|
The
land of Evita, Che, Borges and Maradona, the land of the Pampas and Patagonia,
the land deriving its name from the Latin for silver is in anarchy. Three
presidents in the past month. A default on its $155 billion external debt.
Total collapse of investor confidence. Run on bank deposits. Violent rioting.
All this and more in a country that had European standards of living in
1900 but then went on a steep downward spiral, a country blessed with
a variety of riches and whose appalling performance must rank as one of
history's greatest puzzles.
The only mitigating circumstance is that the latest Argentinian crisis
has not resulted in contagion. The debt default has not destabilised world
markets. What explains this unusual phenomenon? Three factors. First,
the Argentinian crisis was a slow-bleed and the tragic drama was playing
itself out for the past six months at least. In the language of finance,
markets had "discounted" what was happening in Argentina. Second,
markets are getting better informed and countries are being distinguished
according to their special features, unlike in the past when a crisis
spread like a virus.

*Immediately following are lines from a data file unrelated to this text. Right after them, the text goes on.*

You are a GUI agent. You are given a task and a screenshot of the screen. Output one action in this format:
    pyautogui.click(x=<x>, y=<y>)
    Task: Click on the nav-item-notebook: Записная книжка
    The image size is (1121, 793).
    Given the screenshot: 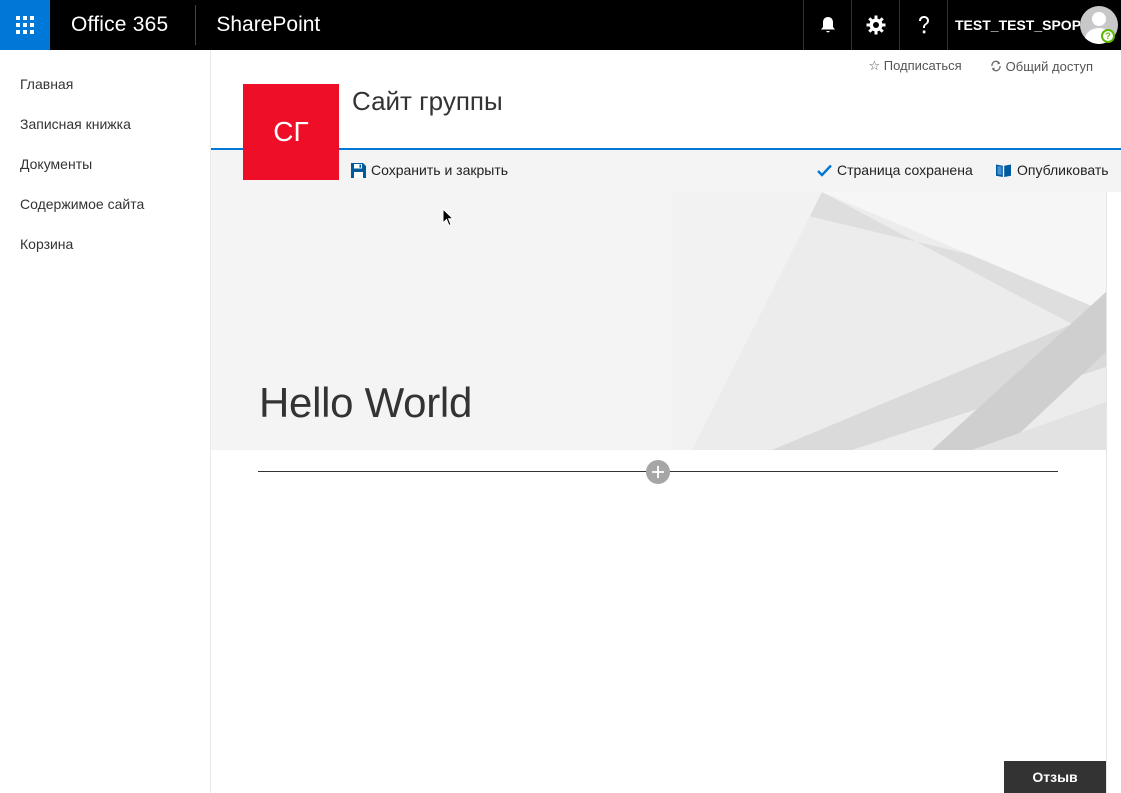 What is the action you would take?
    pyautogui.click(x=105, y=134)
    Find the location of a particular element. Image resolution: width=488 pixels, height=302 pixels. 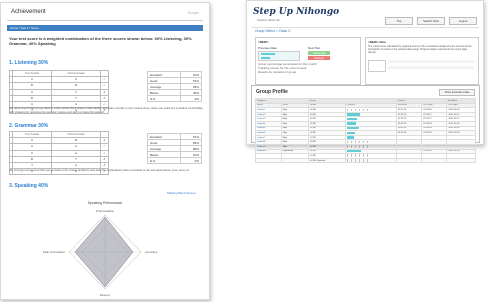

radar-title: Speaking Performance is located at coordinates (106, 203).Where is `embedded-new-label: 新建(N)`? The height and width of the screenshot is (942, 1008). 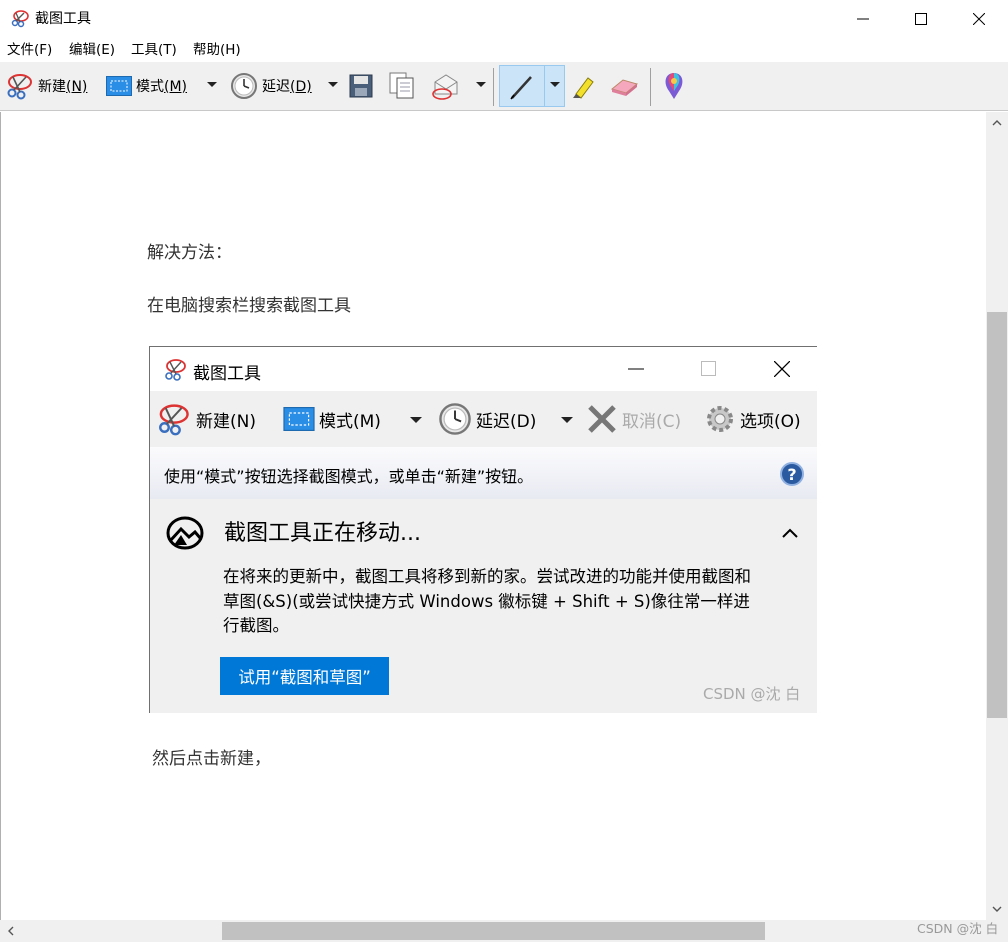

Third, this time the international creditor response
has been tepid. High-profile interventions impart a global dimension and
their absence heighten the localised flavour of the crisis. In the past,
Argentina has been bailed out by the International Monetary Fund (IMF)
with American support-$40 billion in December 2000 and $8 billion in August
2001.
Why
did Argentina collapse? It was after all a country that averaged an economic
growth of 5.7 per cent during 1991-98, a country that privatised aggressively
and attracted about $90 billion of foreign investment in the 1990s largely
from the US and Spain. Paradoxically, Argentina became a victim of its
own success. In the 1980s, it was torn apart by hyperinflation. In 1989,
the annual inflation rate crossed an astronomical 3,000 per cent. It was
then that it adopted an unorthodox system called the currency board. The
peso: dollar parity was fixed at 1:1 with full convertibility. Peso supply
could not expand without a corresponding increase in the supply of dollars.
With this move, Argentina abandoned monetary independence in trying to
assure exchange rate stability and free capital mobility.
The effect was astounding. Hyperinflation was licked by the mid-1990s
itself. Argentina weathered the Mexican crisis of 1994-95 and the East
Asian and Russian shocks of 1997-98 relatively well. But beginning January
1999 with the currency devaluation in Brazil, Argentina's main trading
partner, the adverse effects of the currency board began to be felt. The
peso started appreciating, exports became uncompetitive and current account
deficits mounted. The currency board depended on external borrowing and
as a result the debt burden accumulated rapidly. With fiscal indiscipline,
interest rates zoomed. The net result was a recession and growing unemployment.
Argentina's fiscal abandon during 1995-99 destroyed any possibility of
using fiscal stimulus to revive growth. The absence of growth magnified
the debt and deficit burden. It is the combination that proved lethal.
The obvious response to the growing crisis would have been an abandonment
of the currency board. That did not happen since the Argentines felt that
such a move would threaten a return to high inflation. Devaluation has
also been anathema to foreign investors and local companies and families
holding dollar debts. As things turned out, it was only on January 7 this
year that a devaluation took place but recovery will be a long and painful
process.
Undoubtedly, there are other factors responsible for Argentina's predicament.
Over half of its exports are food and farm commodities, prices of which
have been depressed in the past few years and trade in which continues
to be strangulated by huge subsidies in the US, Japan and Europe. Its
unions wield enormous power and prevent restructuring, making labour markets
inflexible. The IMF may also not have been tough enough when it approved
the August 2001 bailout and should have insisted on a devaluation then.
Then there is Argentine politics-venal, populist, particularly in provinces,
and deeply divisive.
The fundamental lesson from Argentina is that a country cannot make
its currency freely convertible and be fiscally reckless at the same time.
With a fiscal deficit close to 11 per cent of GDP, as compared to around
4 per cent in Argentina, India could be disaster-bound. What has saved
us is that we still retain controls on both inflows and outflows of capital.
Prudence has paid off but is it really such a good thing? In our case,
the closed capital account and public ownership of banks act like aspirin-it
keeps the fever down while the bacteria of fiscal profligacy keep eating
away at our innards. Argentina exploded into an external crisis. India
is imploding into a growth crisis-somewhat like Japan.